The opinion of the court was delivered by: Sifton, District Judge.


This is a motion for a preliminary injunction enjoining the State of New York from enforcing a section of the state's Environmental Conservation Law.

The following facts are essentially undisputed for purposes of this motion. The individual plaintiffs in this case operate a commercial fishing trawler on the Long Island Sound. The institutional plaintiff is an association representing others engaged in commercial fishing by trawl. According to the plaintiffs, there are less than fifty full-time trawlers currently operating in New York waters. The individual plaintiffs before this year annually caught up to one hundred lobsters per day by trawl and sold them commercially. The individual plaintiffs have been fishing for lobsters along with finfish for the past ten years, and the sale of lobsters represents a substantial portion of their income.

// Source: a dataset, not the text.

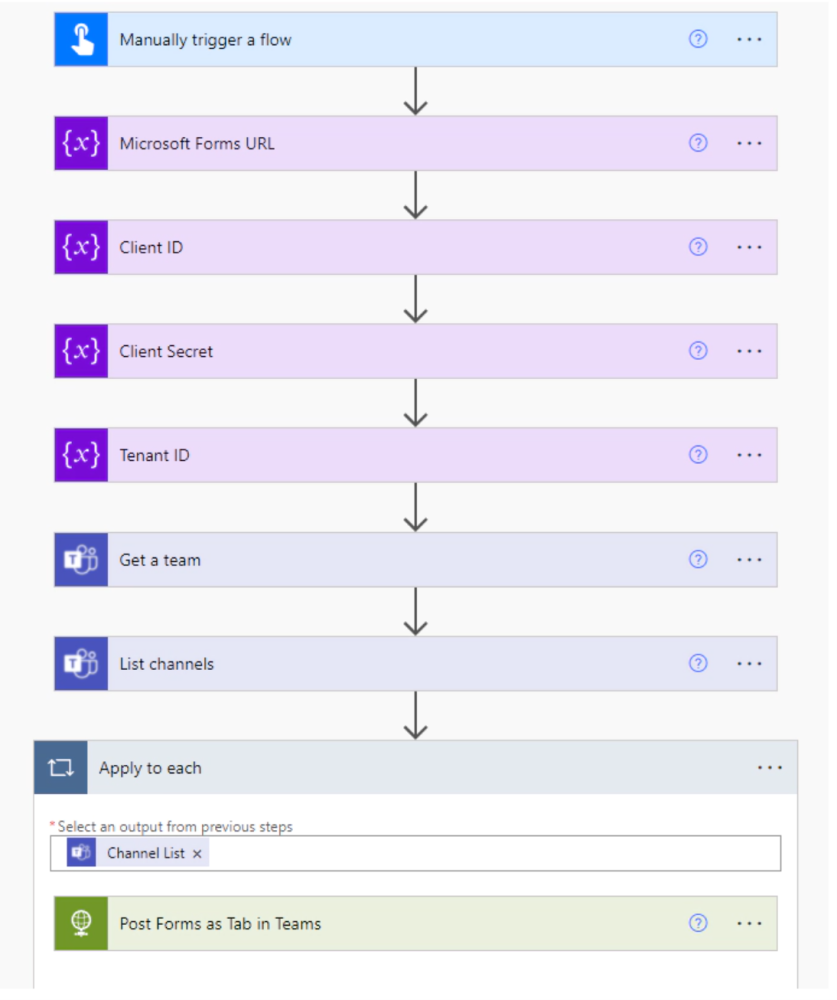Viewport: 837px width, 1000px height.
Task: Open the ellipsis menu on Get a team
Action: (748, 559)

The individual plaintiffs fish by dragging a net in the water behind their boat. Because the net comes on occasion in contact with or close to the sea floor, some lobsters are snared by the net and caught. Although the primary purpose of trawl fishing is to catch finfish, the lobsters caught are also sold. The alternate method of lobster fishing is "pot" fishing. This method employs individual lobster traps dropped on the sea floor. Most lobster fishing in New York waters is done by "pot" method.

Prior to 1983, New York State placed no limit on the number of lobsters that persons in the commercial fishing business could catch and keep. In 1983, Environmental Conservation Law § 13-0329(1) was enacted which stated that lobsters could be fished by either "trawl" or "pot" but that persons fishing by trawl were limited to one hundred lobsters per day. On January 1, 1991, an amendment to this law went into effect which prohibited any fishing for lobsters by trawl, requiring those caught to be returned to the water.

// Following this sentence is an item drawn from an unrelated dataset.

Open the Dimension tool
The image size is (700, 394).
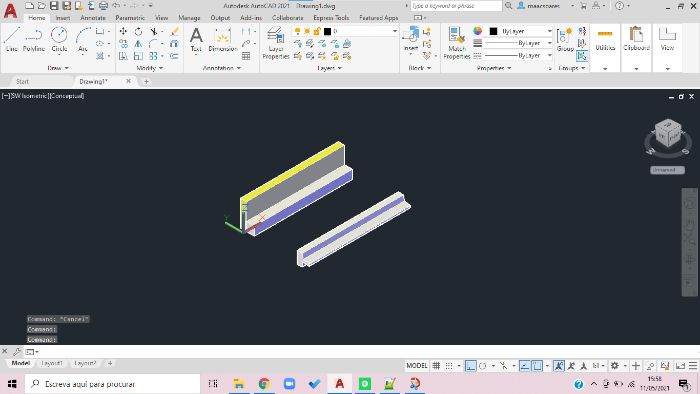[x=222, y=39]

The stated purpose of the new law is to "reduce mortality and damage rates of lobsters, and to solve much of the illegal lobster possession problem in the Marine and Coastal District." (Legislative Bill Jacket, Ex. C of plaintiffs' affidavit). To this end, the law sought: (1) to have New York join other states in developing "pot-only" lobster fisheries, (2) to eliminate trawlers that direct their efforts at catching lobsters, (3) to protect lobster stocks in Long Island Sound, and (4) to protect against damage to lobster pots and seabeds by nets.


Plaintiffs argue that the new law represents an unconstitutional deprivation of their equal protection and due process rights and constitutes a Bill of Attainder. They seek a preliminary injunction, preventing enforcement of the law until such time as a trial can be held.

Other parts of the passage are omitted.